In the comments below on corporate catering, what do retail stores often do for employees during inventory?

-- START Selected text --

I would like to see some data on that. I worked in a few different factories and never saw that; the best I recall is coin-op vending with dubious sandwiches. And I've consulted for a whole bunch of companies over the years; the ones that provided free on-premises meals were rare indeed.
Except most of that is not free for the worker. A lot of it is actually run for profit by subcontractors.
And if you have to pay out of your own pocket, you probably wont hire catering.
The only people outside tech getting their meals paid by work are usually higher ups, and even then not neccesary.
Corporate catering is a market that is mostly not serving “tech.” Businesses of all sorts use catering. Car dealerships have promotions with “free barbecue,” random offices have lunch meetings with catered food. Retail stores often cater food for employees during inventory. Holiday parties are huge business.
Thinking that corporate catering is “food for overfed tech workers” is a ridiculous simplification. Corporate catering is worth billions and it isn’t even a majority of “tech companies,” who buy those services.

-- END Selected text --
-- START Data excerpts --

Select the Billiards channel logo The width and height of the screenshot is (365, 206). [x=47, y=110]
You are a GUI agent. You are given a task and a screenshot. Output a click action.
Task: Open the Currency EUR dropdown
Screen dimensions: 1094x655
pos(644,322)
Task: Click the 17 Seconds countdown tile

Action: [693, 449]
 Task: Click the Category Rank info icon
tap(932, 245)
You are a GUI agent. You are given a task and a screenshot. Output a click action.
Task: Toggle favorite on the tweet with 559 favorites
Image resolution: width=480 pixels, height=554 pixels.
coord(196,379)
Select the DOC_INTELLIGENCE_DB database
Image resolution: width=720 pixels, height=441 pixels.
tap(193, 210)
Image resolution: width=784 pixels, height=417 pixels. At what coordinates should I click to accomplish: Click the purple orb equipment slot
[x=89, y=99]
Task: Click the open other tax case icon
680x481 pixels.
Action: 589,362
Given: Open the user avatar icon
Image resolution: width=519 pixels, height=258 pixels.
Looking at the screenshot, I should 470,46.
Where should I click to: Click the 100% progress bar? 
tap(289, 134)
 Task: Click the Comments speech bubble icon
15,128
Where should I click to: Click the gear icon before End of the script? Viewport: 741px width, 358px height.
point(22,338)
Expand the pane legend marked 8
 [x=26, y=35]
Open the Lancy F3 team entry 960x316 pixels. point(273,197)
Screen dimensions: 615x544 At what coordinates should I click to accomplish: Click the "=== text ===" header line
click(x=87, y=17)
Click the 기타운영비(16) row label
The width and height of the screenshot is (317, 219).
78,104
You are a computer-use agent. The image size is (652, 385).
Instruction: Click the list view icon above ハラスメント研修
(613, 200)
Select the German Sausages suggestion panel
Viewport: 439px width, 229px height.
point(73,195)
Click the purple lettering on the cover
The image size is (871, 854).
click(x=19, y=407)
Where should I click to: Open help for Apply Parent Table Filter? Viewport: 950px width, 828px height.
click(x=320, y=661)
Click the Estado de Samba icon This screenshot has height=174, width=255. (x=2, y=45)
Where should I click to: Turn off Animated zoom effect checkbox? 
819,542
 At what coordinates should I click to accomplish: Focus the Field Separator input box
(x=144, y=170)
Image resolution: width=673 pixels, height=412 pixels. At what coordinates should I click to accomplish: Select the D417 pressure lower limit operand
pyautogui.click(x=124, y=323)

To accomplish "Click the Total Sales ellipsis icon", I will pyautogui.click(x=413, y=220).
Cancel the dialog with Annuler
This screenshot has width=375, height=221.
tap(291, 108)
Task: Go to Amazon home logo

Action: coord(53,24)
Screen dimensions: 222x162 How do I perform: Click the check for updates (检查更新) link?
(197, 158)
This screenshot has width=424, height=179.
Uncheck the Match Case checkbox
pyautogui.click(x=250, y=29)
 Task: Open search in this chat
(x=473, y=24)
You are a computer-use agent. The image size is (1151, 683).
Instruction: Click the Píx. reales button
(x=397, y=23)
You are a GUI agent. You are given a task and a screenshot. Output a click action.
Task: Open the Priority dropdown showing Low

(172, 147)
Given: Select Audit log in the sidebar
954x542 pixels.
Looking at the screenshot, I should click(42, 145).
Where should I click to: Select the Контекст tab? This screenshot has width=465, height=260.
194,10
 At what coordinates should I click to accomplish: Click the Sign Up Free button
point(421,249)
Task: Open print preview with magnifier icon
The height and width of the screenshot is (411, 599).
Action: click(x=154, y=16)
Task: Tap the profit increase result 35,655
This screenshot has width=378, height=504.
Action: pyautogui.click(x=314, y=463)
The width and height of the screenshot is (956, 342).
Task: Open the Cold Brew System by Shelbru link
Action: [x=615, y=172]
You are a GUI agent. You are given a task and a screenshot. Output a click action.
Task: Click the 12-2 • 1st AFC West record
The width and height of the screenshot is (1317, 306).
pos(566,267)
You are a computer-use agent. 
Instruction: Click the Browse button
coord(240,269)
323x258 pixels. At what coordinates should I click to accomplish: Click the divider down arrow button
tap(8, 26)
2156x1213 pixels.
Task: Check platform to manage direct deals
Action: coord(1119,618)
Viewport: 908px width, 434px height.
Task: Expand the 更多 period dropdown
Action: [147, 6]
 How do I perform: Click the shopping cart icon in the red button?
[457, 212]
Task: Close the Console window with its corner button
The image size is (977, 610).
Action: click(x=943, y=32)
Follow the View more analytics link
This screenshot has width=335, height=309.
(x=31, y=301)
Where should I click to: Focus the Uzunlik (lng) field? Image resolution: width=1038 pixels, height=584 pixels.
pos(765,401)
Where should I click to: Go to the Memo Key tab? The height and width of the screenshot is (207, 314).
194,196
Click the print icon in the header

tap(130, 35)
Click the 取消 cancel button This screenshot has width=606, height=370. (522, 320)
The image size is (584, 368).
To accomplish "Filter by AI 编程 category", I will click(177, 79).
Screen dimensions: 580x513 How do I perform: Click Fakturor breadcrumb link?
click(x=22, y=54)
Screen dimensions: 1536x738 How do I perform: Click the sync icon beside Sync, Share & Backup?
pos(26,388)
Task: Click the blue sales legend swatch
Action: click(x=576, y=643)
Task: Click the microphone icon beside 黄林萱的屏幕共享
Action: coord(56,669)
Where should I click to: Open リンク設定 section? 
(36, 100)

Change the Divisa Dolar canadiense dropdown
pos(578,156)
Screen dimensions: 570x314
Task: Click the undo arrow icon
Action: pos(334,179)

-- END Data excerpts --

**Written answer**
They cater food for them.